UK’s Johnson warns of dystopian digital future, calls on UN to set global standards for emerging technologies

India Blooms News Service | @indiablooms | 26 Sep 2019, 10:01 am

New York: United Kingdom Prime Minister Boris Johnson on Tuesday evening focused his address at the UN mainly on the looming threat of artificial intelligence run amok, but also made a brief reference to Brexit – comparing the process of the UK’s delayed departure from the European Union to classical Greek mythology.

Johnson told the United Nations General Assembly’s annual general debate that the experience of Brexit was like Zeus’ eternal punishment of Prometheus.

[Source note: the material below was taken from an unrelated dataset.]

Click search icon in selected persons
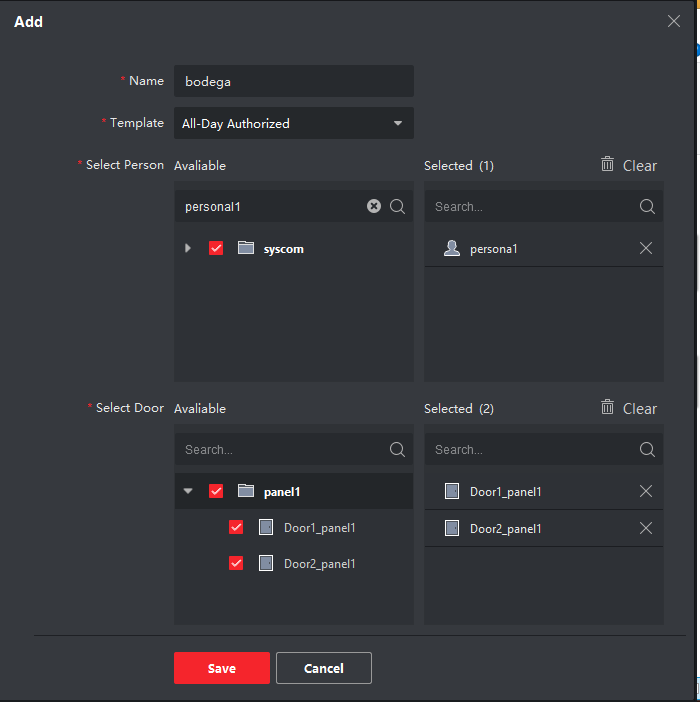The width and height of the screenshot is (700, 702). pyautogui.click(x=647, y=206)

He said that “no one can ignore the gathering force affecting every Member of this Assembly” that is digitalization.  Addressing the future of privacy, he said that while people may keep their personal secrets from friends, family, their doctors or others, “it takes real effort to conceal them from Google”.

Citing the comprehensive and pervasive effects of this new technology, pushing humanity towards an “antiseptic urban environment”, he said in the future and even the present, it places every citizen under surveillance.  A “future Alexa” of connectivity will monitor every aspect of daily human life.  With a cloud of data lowering ever more oppressively over the human race, people may have no control “over how or when the precipitation will take place”.

The Prime Minster described data as the crude oil of the present day, with no one knowing who owns or can use it.

Expressing concern about whether the machines will decide if people are eligible for a mortgage or insurance, he wondered: “How do you plead with an algorithm?” Digital authoritarianism is “not the stuff of dystopian fantasy” but an emerging reality in some countries.

While the United Kingdom is a global leader in technology, he noted that some States have been caught unaware by the effects of the Internet, what he called the most momentous invention since print.  Like nuclear power, it is capable of both great good and harm, but he wondered whether artificial intelligence will be a boon for humanity or produce “pink-eyed terminators” here to “cull the human race”.  He cited the deep human impulse to mistrust any technological innovation, noting the influence of anti-vaxxers.

At the same time, he rejected any anti-science pessimism. Highlighting the rise of nanotechnology and neural interface technology, he cited breakthrough developments “helping the deaf to hear and the blind to see”.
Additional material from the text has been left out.